(TEXT SECTION begins)

Boehringer Ingelheim has announced findings from GLORIA-AF which show that people with non-valvular atrial fibrillation (AF) with few or no symptoms are more likely to have had a stroke prior to AF diagnosis than symptomatic AF patients. This may be a consequence of asymptomatic AF patients taking longer to receive a diagnosis.
Dr. Steffen Christow, Cardiologist and Head of the Electrophysiology Lab at the Hospital Ingolstadt GmbH, Germany commented, “Without detection, AF patients remain at risk of stroke, which can be a debilitating, life-changing and potentially fatal condition. GLORIA-AF underscores a public health need for AF screening programmes in high risk populations, so that people can be diagnosed early and receive appropriate anticoagulant therapy as well as risk factor management to reduce the risk of AF-related stroke and mortality.”
The sub-analysis of global registry programme GLORIA-AF, one of the largest, observational studies collecting real-world safety, effectiveness and patient outcomes data on the long-term use of anticoagulants in patients with AF, compared patient characteristics of 6,011 patients with AF in Western Europe. 4,119 patients (69%) showed few or no symptoms and 1,892 patients (31%) reported symptoms at the point of diagnosis. Those patients without symptoms were more than twice as likely to have had a previous stroke (14.7% versus 6.0%).

(TEXT SECTION ends)

▶ _WHAT TO DO_
What comes next in the GLORIA-AF stroke report above? Continue it from its final sentence.

(EXCERPTED RECORDS begins)

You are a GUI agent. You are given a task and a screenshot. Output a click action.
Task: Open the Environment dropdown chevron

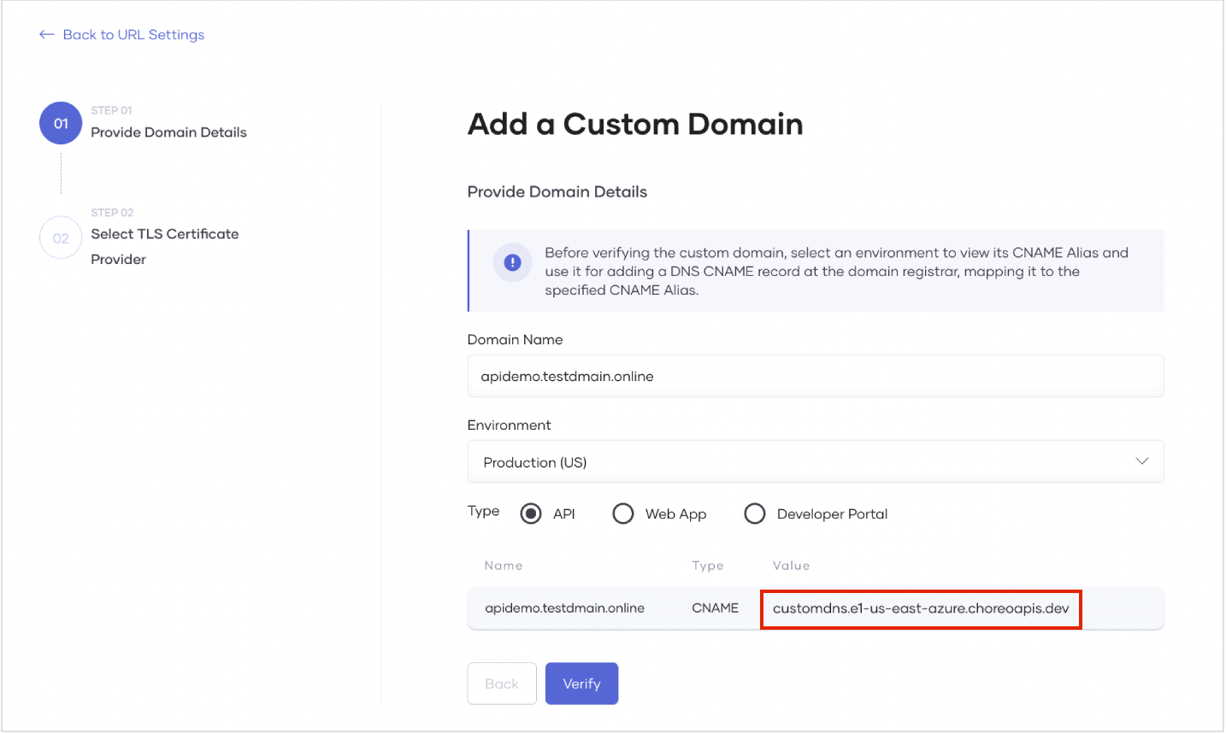pos(1141,461)
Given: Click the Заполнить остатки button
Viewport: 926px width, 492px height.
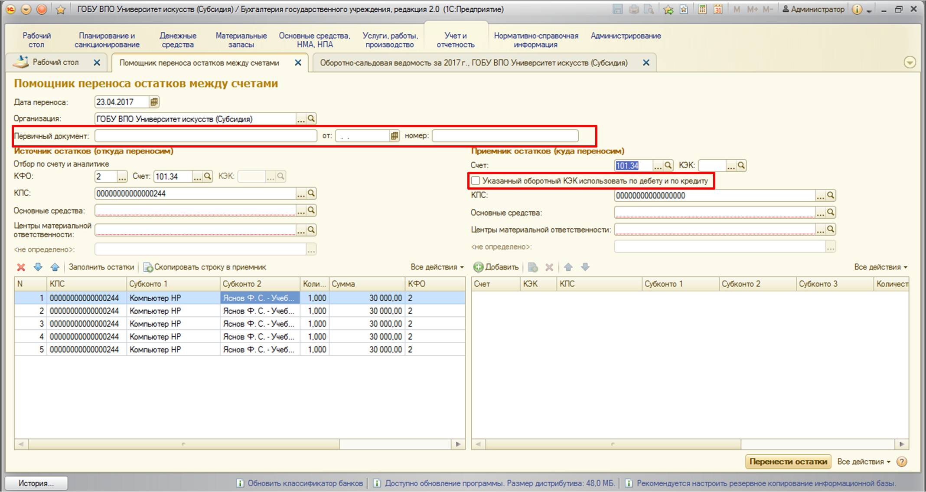Looking at the screenshot, I should [101, 267].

(EXCERPTED RECORDS ends)

▶ _EXERCISE OUTPUT_
Professor Jörg Kreuzer, Vice President Medicine, Therapeutic Area Cardiovascular, Boehringer Ingelheim commented, “The GLORIA-AF study is an important initiative and we are really pleased that these findings have been included in the EHRA Highlights Session. We look forward to further results from GLORIA-AF that will support physician prescribing decisions for stroke prevention. Future data analyses will include two year follow-up data from about 5,000 dabigatran patients from routine clinical practice worldwide.”
AF is the most common sustained heart rhythm condition worldwide,2 with numbers expected to rise in the coming years. Overall, people diagnosed with AF have a five-fold increased risk of stroke, which occurs when a blood clot blocks a vessel in the brain. Each year three million patients suffer AF-related strokes.
Anticoagulation treatment options include vitamin K antagonists (VKAs) such as warfarin and the newer class of treatments, non-vitamin K oral anticoagulants (NOACs), such as dabigatran etexilate. Marketed as Pradaxa by Boehringer Ingelheim, dabigatran etexilate was the first NOAC to be approved for stroke prevention in AF, which represented a major advancement in anticoagulation care. Pradaxa is the only NOAC with an approved and widely available reversal agent, Praxbind (idarucizumab).